A Comparative Analysis of the CERN ATLAS ITk MOPS Readout: A Feasibility Study on Production and Development Setups

The upcoming High-Luminosity upgrade of the Large Hadron Collider (LHC) necessitates a complete replacement of the ATLAS Inner Detector with the new Inner Tracker (ITk). This upgrade imposes stringent requirements on the associated Detector Control System (DCS), which is responsible for the monitoring, control, and safety of the detector. A critical component of the ITk DCS is the Monitoring of Pixel System (MOPS), which supervises the local voltages and temperatures of the new pixel detector modules. This paper introduces a dedicated testbed and verification methodology for the MOPS readout, defining a structured set of test cases for two DCS-readout architectures: a preliminary Raspberry Pi-based controller, the “MOPS-Hub Mock-up”(MH Mock-up), and the final production FPGA-based “MOPS-Hub” (MH). The methodology specifies the measurement chain for end-to-end latency, jitter, and data integrity across CAN and UART interfaces, including a unified time-stamping scheme, non-intrusive signal taps, and a consistent data-logging and analysis pipeline. This work details the load profiles and scalability scenarios (baseline operation, full-crate stress, and CAN Interface Card channel isolation), together with acceptance criteria and considerations for measurement uncertainty to ensure reproducibility. The objective is to provide a clear, repeatable procedure to qualify the MH architecture for production and deployment in the ATLAS ITk DCS. A companion paper will present the experimental results and the comparative analysis obtained using this testbed.

💡 Research Summary

The paper presents a comprehensive methodology for qualifying the read‑out electronics of the ATLAS Inner Tracker (ITk) Monitoring of Pixel System (MOPS) before large‑scale production for the High‑Luminosity LHC upgrade. Two architectures are considered: the early‑stage “MOPS‑Hub Mock‑up” that uses a Raspberry Pi and Ethernet to aggregate up to four CAN Interface Cards (CICs), and the final production “MOPS‑Hub” which employs a custom FPGA board, a high‑speed e‑Link, and eight CICs (sixteen channels). Because the DCS must reliably monitor thousands of voltage and temperature sensors under harsh radiation conditions, the authors develop a dedicated test‑bed—named the “Readout Hub”—to measure end‑to‑end latency, jitter, and data integrity across the 1.2 V, 125 kbit/s CAN bus and the UART interface used to deliver processed data to the control room.

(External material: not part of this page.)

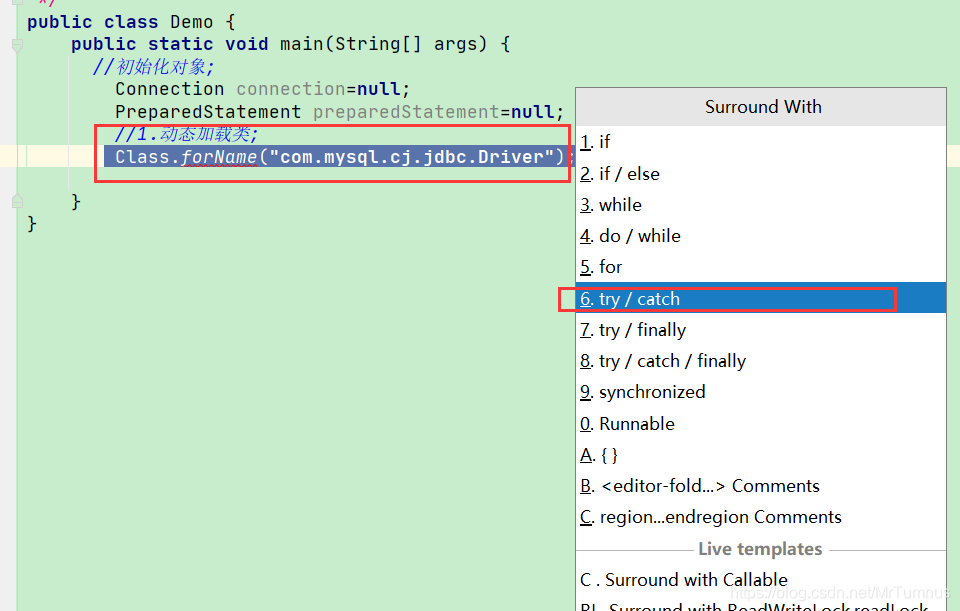Click the Demo class name

pyautogui.click(x=192, y=22)
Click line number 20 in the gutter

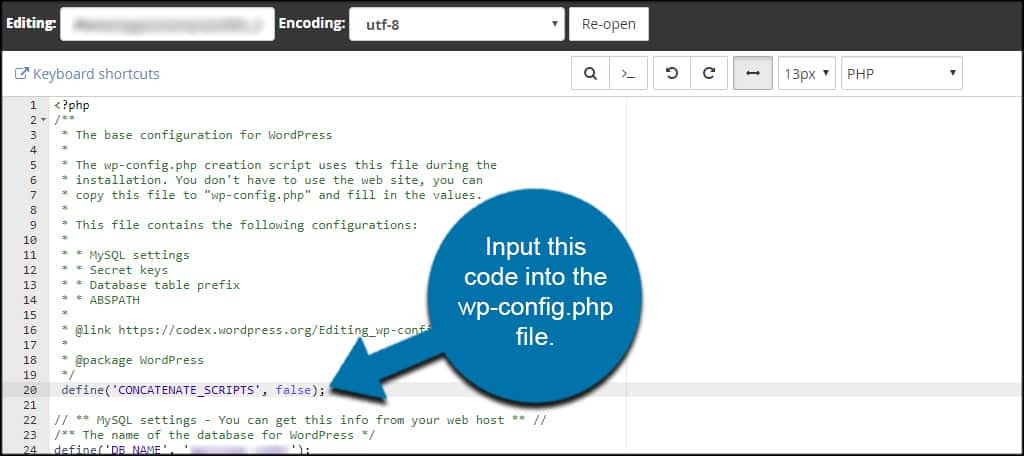click(x=30, y=390)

The Readout Hub is built around an STM32F767ZIT6 microcontroller (216 MHz Cortex‑M7) that provides a single high‑precision clock for all timestamps, eliminating timing errors introduced by conventional PC‑based USB tools. A non‑intrusive CAN‑Tap board with a level‑shifter converts the low‑voltage differential CAN signals to 5 V logic for the STM32, while external MCP2515 CAN controllers are interfaced via SPI to allow simultaneous handling of multiple CAN channels. The firmware records the moment a CAN message is received (t1) and the moment the device under test (DUT) emits the corresponding UART packet (t2); the difference Δt = t2 – t1 is the measured latency. The UART payload is compared with the original CAN payload to detect any data loss or corruption.

Three test scenarios are defined:

1. Baseline Performance – Four CICs (eight channels) are operated at a modest 10 Hz per channel (≈1 kB/s). The acceptance criterion is an average round‑trip latency ≤ 7 ms and zero packet loss.

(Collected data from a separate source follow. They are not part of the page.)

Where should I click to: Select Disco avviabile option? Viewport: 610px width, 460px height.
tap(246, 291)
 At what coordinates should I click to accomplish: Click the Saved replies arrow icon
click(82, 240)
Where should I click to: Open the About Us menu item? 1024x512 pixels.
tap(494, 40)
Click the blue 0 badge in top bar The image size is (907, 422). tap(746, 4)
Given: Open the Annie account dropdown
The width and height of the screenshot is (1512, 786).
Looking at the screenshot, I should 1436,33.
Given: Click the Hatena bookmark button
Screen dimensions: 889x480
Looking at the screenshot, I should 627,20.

2. Full‑Crate Stress Test – All eight CICs (sixteen channels) are driven at the maximum CAN bandwidth (125 kbit/s per channel). The system must keep latency ≤ 15 ms and packet‑loss rate ≤ 0.1 % under this load.

3. CIC Functionality and Isolation – Each CIC’s A and B channels are toggled independently to verify galvanic isolation and to ensure that the CAN‑Tap does not introduce cross‑talk. Voltage level shifters and shielding are evaluated for effectiveness.

Measurement uncertainty is carefully quantified: timer resolution (±0.5 µs), clock drift (±10 ppm), and the additional load imposed by the test‑bed on the CAN bus (< 1 %). The total uncertainty is kept below 1 %.

Preliminary expectations, based on architectural analysis, indicate that the FPGA‑based MOPS‑Hub will meet all criteria, while the Raspberry Pi prototype will suffer from non‑deterministic Linux scheduling, leading to increased jitter and occasional data loss under stress. The methodology provides a repeatable, hardware‑centric validation framework that can be incorporated into the quality‑control flow for CIC production and later used during system integration and radiation‑hardness testing. Although experimental results are deferred to a companion paper, this work establishes the necessary procedures, acceptance limits, and uncertainty handling required to qualify the MOPS‑Hub for deployment in the ATLAS ITk DCS.